If you look at the axis of the graph you will see that they are indeed using the opposite sign convention scheme as 2H+ + 2e- :rarrow: H2 appears at 0.0V and 2 H2O :rarrow: O2(g) + 4 H+ + 4 e− appears at a value on the graph of positive ~+1.2 V. The problem here if you notice is that the *entire y-axis* on the graph has been inverted as values of -.05 and -1.0V are going up whereas positive quantities such as 2.0V and 3.0V are going down. So if we look at the image on the right and expect -1.23V because one half reaction appears "lower" than the other, we might suspect they made an error but actually what they did is flip the entire y-axis upside down from what we are used to.
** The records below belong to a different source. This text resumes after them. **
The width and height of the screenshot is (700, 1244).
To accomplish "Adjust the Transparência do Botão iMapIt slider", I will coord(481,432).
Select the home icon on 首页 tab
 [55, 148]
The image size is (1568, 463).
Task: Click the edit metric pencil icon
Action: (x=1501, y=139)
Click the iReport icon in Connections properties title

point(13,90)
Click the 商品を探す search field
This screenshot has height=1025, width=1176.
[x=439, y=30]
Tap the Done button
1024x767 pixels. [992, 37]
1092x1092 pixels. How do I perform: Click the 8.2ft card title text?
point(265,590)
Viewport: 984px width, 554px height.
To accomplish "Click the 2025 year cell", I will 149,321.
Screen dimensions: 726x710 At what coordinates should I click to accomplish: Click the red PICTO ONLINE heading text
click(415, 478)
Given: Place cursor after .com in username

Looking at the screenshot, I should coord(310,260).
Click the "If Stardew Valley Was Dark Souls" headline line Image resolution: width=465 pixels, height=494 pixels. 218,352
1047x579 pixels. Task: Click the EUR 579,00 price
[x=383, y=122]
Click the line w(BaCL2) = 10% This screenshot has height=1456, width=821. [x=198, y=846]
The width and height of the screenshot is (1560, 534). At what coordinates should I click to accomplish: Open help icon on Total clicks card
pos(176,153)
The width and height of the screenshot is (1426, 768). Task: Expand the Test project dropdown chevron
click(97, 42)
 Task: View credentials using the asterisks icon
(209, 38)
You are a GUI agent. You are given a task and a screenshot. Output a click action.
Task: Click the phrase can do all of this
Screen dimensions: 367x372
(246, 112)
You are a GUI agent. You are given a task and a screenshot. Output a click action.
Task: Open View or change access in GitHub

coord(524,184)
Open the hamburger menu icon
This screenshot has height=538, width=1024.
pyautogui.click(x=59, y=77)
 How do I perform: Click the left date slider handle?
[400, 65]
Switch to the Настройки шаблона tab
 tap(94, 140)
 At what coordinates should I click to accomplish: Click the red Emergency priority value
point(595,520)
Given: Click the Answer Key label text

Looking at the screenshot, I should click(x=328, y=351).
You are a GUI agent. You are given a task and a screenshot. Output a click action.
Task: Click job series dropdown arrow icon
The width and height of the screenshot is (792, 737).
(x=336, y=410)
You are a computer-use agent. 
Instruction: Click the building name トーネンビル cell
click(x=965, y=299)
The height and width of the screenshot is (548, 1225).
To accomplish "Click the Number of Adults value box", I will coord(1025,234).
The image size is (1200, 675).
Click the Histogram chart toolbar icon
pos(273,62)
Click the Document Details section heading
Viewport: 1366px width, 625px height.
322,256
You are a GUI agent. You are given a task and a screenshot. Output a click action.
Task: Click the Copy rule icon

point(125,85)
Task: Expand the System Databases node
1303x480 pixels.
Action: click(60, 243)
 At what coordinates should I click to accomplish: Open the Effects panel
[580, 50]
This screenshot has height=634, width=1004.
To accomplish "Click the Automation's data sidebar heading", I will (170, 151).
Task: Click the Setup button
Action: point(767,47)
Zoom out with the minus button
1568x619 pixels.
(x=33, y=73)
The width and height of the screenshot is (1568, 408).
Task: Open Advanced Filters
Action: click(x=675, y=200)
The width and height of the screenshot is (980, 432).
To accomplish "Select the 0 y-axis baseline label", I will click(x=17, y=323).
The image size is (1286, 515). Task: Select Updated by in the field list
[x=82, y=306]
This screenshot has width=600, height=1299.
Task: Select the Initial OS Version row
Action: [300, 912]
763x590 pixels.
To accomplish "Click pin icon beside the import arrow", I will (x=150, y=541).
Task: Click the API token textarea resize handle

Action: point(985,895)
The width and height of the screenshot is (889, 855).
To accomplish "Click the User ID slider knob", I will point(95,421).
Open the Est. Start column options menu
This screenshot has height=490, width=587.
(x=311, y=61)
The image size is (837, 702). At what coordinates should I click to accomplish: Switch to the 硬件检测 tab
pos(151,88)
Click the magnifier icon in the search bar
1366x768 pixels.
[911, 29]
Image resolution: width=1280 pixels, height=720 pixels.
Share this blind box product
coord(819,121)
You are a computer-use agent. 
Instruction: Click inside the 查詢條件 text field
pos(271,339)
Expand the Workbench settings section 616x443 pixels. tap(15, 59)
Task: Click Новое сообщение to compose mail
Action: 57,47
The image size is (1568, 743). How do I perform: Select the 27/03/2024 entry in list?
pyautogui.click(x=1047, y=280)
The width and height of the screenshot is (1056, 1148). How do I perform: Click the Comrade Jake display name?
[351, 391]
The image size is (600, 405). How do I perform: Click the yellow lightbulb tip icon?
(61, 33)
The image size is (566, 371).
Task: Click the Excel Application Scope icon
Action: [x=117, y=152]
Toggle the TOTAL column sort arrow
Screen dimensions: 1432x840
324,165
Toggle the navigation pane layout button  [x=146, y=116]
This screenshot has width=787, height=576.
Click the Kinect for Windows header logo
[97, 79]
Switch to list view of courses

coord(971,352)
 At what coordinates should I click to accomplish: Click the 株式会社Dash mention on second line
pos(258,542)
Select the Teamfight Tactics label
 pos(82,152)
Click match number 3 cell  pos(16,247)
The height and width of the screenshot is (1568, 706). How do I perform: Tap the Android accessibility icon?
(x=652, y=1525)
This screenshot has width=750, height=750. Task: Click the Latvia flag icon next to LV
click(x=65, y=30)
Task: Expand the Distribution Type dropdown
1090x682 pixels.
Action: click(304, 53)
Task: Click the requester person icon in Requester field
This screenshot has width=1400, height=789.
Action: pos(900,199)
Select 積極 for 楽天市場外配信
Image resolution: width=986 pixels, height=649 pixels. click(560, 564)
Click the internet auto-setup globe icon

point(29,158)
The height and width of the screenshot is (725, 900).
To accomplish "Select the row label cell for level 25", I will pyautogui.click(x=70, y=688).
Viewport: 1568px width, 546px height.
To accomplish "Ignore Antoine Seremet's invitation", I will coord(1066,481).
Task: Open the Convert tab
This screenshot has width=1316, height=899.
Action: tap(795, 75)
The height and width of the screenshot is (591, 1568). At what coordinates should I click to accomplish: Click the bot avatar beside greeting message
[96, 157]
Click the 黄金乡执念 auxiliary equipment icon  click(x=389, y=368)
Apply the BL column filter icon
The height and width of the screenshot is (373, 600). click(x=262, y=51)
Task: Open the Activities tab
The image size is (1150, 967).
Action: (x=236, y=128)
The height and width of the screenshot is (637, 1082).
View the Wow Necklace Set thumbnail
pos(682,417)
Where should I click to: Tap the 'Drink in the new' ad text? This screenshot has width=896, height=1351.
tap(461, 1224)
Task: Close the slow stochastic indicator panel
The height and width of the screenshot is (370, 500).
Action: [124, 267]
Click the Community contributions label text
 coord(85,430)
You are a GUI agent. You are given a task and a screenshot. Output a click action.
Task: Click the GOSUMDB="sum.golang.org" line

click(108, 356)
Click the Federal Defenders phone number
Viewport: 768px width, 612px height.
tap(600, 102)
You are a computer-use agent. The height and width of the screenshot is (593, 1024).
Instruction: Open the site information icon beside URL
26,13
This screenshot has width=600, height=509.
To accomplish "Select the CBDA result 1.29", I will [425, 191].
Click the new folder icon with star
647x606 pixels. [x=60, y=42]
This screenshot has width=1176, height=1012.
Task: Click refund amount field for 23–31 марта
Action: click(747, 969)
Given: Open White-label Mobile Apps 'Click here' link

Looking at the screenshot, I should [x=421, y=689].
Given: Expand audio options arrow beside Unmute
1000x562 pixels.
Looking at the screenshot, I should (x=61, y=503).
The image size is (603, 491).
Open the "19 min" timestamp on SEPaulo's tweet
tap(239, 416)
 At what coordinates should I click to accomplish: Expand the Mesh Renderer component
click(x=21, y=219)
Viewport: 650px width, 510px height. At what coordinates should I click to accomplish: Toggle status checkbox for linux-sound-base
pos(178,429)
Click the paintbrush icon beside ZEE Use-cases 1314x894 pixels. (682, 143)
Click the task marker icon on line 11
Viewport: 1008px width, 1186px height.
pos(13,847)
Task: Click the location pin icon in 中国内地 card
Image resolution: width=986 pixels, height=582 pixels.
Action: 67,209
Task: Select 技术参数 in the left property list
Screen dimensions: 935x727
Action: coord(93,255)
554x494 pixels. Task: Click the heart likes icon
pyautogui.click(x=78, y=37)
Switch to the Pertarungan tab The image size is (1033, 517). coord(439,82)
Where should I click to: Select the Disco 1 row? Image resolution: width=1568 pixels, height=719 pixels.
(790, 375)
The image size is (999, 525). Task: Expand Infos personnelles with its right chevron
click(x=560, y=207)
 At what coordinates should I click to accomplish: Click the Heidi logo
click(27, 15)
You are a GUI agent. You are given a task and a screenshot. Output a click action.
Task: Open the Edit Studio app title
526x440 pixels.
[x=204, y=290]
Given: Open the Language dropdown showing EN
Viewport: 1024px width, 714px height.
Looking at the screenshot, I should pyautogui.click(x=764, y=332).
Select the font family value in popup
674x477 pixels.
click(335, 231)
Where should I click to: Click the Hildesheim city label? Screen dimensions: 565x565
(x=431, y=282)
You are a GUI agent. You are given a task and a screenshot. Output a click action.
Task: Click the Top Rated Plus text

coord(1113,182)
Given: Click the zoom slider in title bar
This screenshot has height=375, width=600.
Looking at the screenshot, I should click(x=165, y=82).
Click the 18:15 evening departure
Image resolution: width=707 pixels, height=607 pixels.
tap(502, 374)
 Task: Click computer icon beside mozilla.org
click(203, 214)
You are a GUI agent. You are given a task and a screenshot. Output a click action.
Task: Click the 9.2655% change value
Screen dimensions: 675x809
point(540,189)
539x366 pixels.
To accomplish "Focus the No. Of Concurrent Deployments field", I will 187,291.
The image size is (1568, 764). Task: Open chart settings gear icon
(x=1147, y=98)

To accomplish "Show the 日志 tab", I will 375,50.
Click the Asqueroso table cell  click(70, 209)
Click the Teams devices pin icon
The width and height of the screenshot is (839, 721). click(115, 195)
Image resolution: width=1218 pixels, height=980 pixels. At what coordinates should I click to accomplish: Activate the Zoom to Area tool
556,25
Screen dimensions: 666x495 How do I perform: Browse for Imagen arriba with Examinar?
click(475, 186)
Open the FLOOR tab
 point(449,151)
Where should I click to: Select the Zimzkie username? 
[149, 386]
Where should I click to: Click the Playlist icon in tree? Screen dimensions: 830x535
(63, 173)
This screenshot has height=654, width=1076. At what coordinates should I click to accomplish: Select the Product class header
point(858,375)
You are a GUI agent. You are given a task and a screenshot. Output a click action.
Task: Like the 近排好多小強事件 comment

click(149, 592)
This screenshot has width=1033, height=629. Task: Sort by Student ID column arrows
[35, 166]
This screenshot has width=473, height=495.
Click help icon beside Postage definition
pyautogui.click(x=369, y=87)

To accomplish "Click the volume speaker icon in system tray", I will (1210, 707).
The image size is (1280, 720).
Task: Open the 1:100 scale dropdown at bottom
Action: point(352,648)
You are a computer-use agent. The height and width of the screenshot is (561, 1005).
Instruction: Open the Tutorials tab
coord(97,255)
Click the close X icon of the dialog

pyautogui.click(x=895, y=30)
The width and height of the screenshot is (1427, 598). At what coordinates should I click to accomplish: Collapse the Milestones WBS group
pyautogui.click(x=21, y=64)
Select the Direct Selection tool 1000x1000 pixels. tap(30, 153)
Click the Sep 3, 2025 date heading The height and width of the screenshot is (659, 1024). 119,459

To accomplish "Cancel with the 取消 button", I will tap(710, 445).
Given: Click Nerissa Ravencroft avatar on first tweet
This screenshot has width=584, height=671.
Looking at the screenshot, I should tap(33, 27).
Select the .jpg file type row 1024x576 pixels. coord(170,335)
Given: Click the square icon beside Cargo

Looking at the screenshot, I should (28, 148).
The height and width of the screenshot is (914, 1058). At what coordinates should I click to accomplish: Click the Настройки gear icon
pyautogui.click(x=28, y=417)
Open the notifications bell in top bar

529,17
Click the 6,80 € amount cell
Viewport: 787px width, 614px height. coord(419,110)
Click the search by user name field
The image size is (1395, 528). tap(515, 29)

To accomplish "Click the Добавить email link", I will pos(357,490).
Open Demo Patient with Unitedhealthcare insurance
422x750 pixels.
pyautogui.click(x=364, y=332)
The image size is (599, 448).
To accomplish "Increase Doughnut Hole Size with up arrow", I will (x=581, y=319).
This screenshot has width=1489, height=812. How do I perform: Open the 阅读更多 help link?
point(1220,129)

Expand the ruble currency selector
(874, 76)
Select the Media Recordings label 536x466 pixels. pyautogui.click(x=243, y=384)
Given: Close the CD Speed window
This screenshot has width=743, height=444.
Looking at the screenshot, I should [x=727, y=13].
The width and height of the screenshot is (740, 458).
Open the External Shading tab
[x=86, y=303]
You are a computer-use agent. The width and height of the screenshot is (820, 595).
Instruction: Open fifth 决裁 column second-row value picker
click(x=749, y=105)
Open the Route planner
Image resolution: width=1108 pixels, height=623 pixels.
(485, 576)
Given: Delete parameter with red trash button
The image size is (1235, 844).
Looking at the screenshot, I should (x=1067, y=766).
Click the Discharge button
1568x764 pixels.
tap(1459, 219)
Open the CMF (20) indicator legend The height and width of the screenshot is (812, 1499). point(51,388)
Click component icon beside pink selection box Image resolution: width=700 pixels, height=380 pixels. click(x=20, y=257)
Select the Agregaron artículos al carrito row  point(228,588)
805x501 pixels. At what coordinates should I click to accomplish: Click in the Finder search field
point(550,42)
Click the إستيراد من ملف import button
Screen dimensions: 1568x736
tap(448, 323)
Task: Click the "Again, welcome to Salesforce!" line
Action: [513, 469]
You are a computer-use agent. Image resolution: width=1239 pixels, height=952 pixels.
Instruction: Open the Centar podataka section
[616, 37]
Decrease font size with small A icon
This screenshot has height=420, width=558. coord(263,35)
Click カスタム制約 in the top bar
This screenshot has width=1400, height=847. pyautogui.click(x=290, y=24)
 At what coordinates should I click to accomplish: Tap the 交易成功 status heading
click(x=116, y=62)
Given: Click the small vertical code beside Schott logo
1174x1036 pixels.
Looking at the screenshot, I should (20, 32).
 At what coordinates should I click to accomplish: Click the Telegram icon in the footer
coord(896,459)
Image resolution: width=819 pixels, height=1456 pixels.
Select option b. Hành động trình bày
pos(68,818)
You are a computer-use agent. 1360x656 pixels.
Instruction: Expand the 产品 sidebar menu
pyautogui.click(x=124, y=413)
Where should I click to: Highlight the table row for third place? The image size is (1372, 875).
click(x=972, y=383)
They aren't incorrect to do it this way. Because the numerical value remains the same (as Borek and Bee have mentioned) either way you go, we can easily just revert the y-axis back to it's normal orientation if we want by switching the positive and negatives on the y-axis while leaving everything else in the image the same. Then the gap between the half reactions becomes -1.23V like you might want. But since the y-axis is inverted on the image, then the value of 1.23V is correct.
Why did they invert the y-axis on the graph? I don't know, but at least from the y-axis flip you can conclude that they did know what they were doing and probably had some compelling reason to do it this way (perhaps to fall in line with sign conventions? Notice that the x-axis is also backwards from the way we do things typically).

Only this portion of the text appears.